TAN Tutorial 1

Preparing a TEI Corpus for the Text Alignment Network

Session 3

Alignment and Annotation

Objectives

  • Develop a TAN-A file for aligning and annotating the corpus of files.
  • Expose files to a network
  • Use files on the network
  • Understand how claims (annotations) work

Alignment

  • Alignment is challenging
  • Traditional methods are arbitrary, hard to edit, administer: @xml:id, XPath, URI
  • Different things need alignment: work, version, text section, phrase, word

TAN alignment mechanisms

Unit Mechanism
Work/version IRI
Scriptum IRI
Text divisions chained @ns = @ref, optionally with <adjustments>
Phrases class 1 <div> or TAN-A
Words, characters TAN-A-tok

Annotations

Annotations

  • A text about one or more texts
  • Has one or more anchors, of variable specificity

TEI annotation

  • Excellent for limited, clear, isolatable annotations
  • More complicated cases are challenging
    • Clusters of annotations
    • Credited annotations
    • Overlapping annotations
    • Complex annotations
  • Stand-off annotation helpful, but pointing mechanisms suffer the same challenge as alignment mechanisms

The TAN approach to annotation

  • Inline TEI annotations are fine
  • For complex cases:
    • Stand-off annotation in separate files
    • Point via reference system, word (token), character
  • Annotation = claim → claimant
  • Semantic orientation, human-friendly syntax

Class 2 Files

  • Always point to class-1 sources
  • Always start "TAN-A"
  • The A stands for alignment, annotation, or both

TAN Class 2

Name Description Sources Use
TAN-A Generic alignment, annotation zero or more various
TAN-A-lm Lexicomorphology one linguistics
TAN-A-tok Bitext alignment two translation studies

TAN-A

  • Points to zero or more sources
  • Minor non-intrusive adjustments
  • Sources can be grouped via <alias>
  • <body> can be empty
  • otherwise it has <claim>s

Caveats

  • Can be time-consuming to validate on long sources, many claims
  • Exportable to RDF only theoretically
  • Editorial tools at their infancy
  • Requires vocabulary awareness

Demonstration

Skeleton TAN-A
Prepared TAN-A

Exercise 1

Create a TAN-A file

Network

  • TAN is a network
  • No file is an island
  • Files "talk" to each other
  • Decentralized
  • Cross-project
  • The key to publishing, communication: <master-location>
  • Catalogues help in discovery

TAN linking elements

Name Core?
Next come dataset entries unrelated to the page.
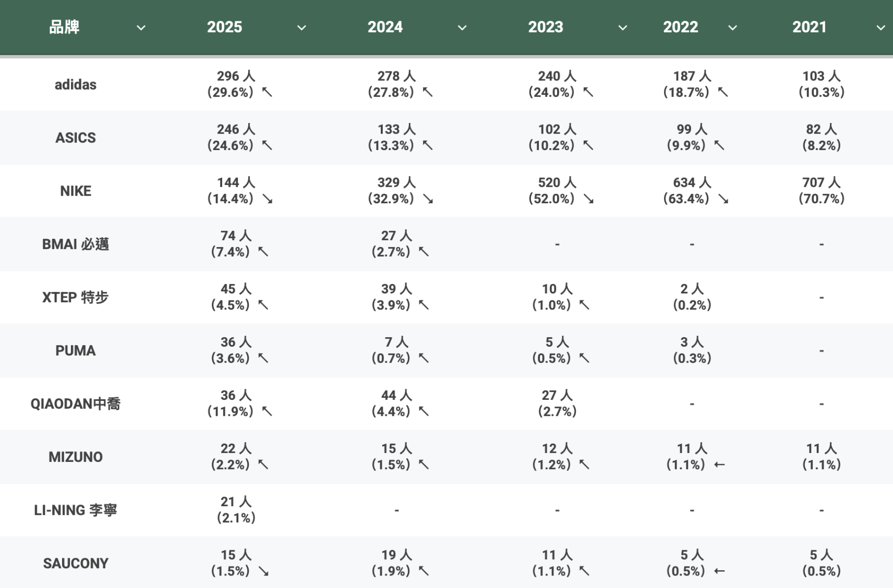Click PUMA 2023 upward trend arrow

tap(584, 358)
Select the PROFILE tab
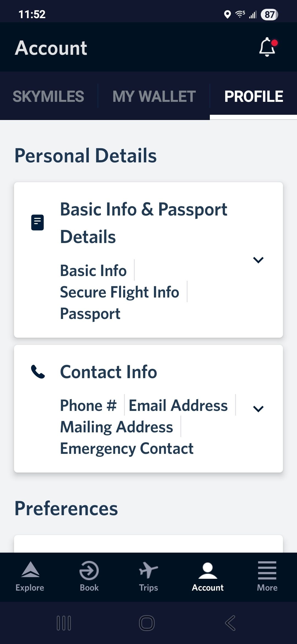This screenshot has width=297, height=644. [254, 96]
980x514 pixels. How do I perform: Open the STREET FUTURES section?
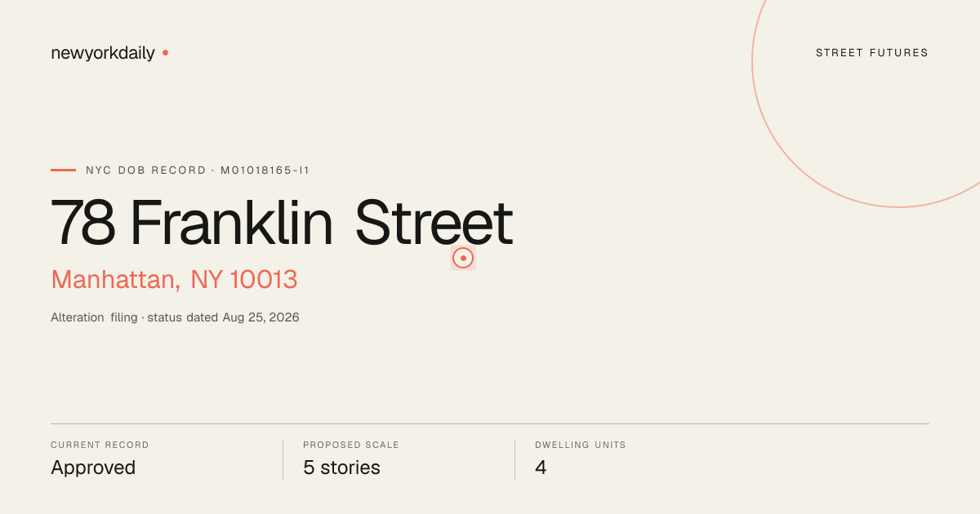(872, 53)
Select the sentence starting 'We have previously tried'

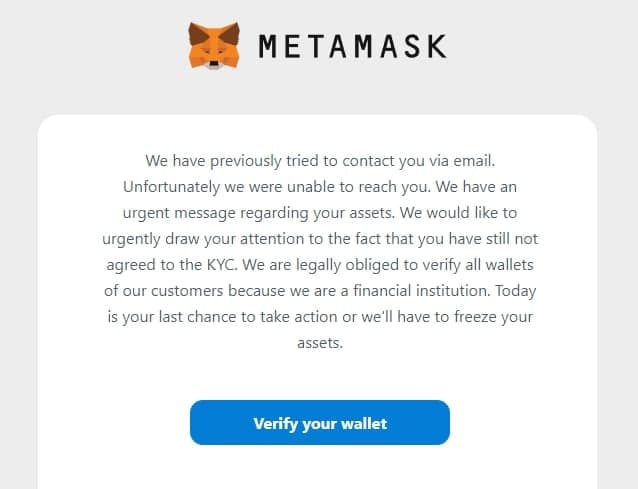tap(320, 161)
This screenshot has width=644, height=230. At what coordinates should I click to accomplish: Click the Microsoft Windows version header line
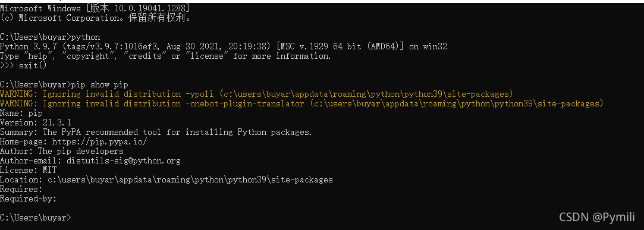[95, 8]
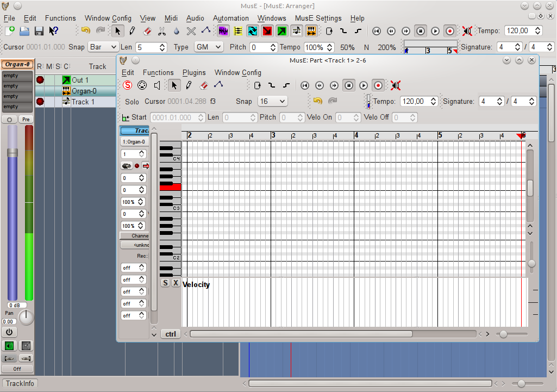This screenshot has height=392, width=557.
Task: Select the Scissors cut tool in Arranger
Action: pos(162,32)

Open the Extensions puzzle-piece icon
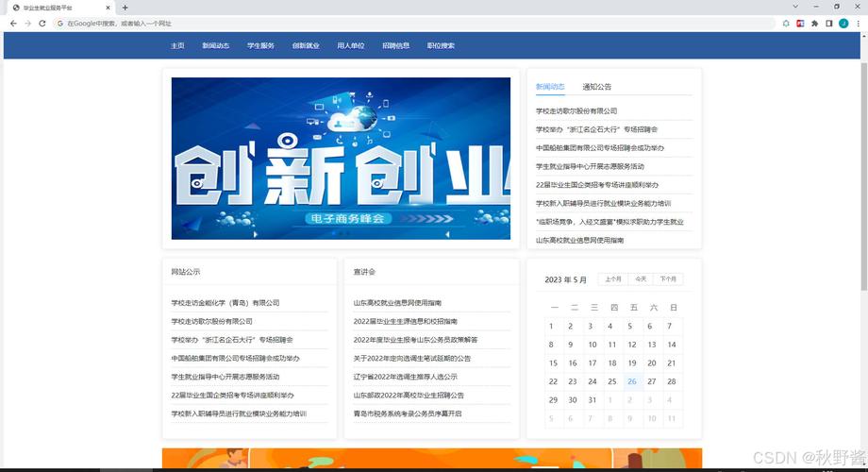(x=814, y=24)
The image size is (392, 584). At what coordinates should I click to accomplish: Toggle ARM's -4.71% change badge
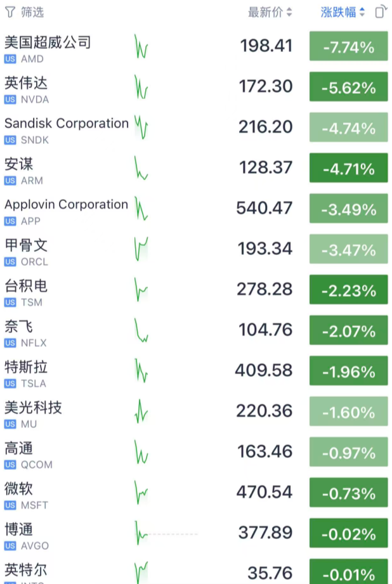(x=348, y=169)
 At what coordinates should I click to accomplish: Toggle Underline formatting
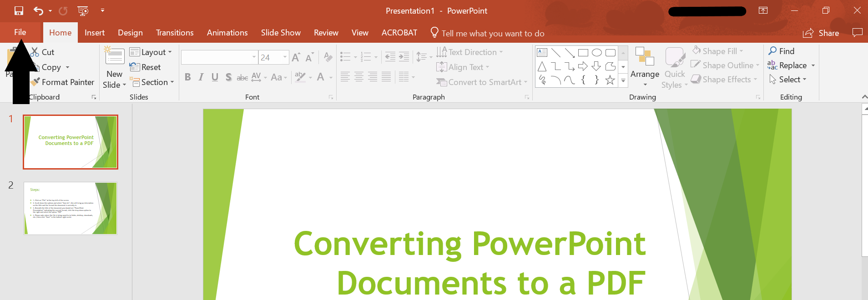click(x=215, y=77)
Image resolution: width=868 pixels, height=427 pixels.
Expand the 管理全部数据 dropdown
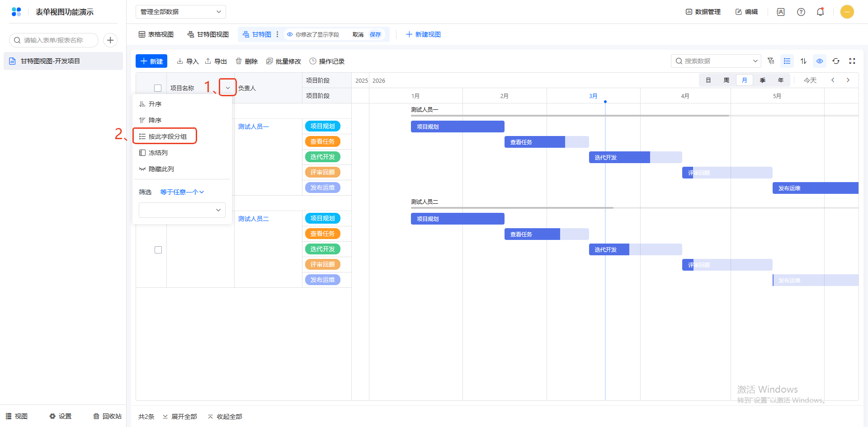(180, 12)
Class Description
<vocabulary> yes all Points to vocabulary essential for interpreting the file
<inclusion> yes all Points to files whose components may be incorporated wholesale into the current file
<predecessor> no all Points to a previous version of the file
<successor> no all Points to a new version of the file; implies that the current one is obsolete
<see-also> no all Points to any file
<redivision> no 1 Points to another class-1 file with an identical transcription, but in a different div structure
<model> no 1 Points to another class-1 file whose div structure exemplifies the one being used currently
<source> yes 2 Points to class-1 files
<morphology> yes 2 Used by TAN-A-lm to point to a TAN-mor file

Demonstration

Session 2 transcription
Transcription prepared for publication

Exercise 2

Prepare the network

TAN-A Claims

  • Always attributed to a claimant
  • Recursion ok (X claims that Y claims that Z...)
  • RDF model: reification, n-ary triples
  • Still experimental
  • <verb> is the heart of a claim
  • verb components can be customized, to require, disallow parts
  • claims can be negated, nuanced via @adverb

Demonstration

TAN-A without claims
Transcription prepared for publication

Exercise 3

Write claims

Caveats

  • <claim>s are an experimental technology
  • <verb>s are an experimental technology
  • Validation, utilities, applications may not perform as expected with experimental technology
  • No attempt has yet been made to export to RDF
  • Parts of works cannot yet be generally expressed via URI, except by private convention

Recap

What we've learned

  • Develop a TAN-A file for aligning and annotating the corpus of files.
  • Expose files to a network
  • Use files on the network
  • Understand how claims (annotations) work

General discussion

Finish, evaluate exercises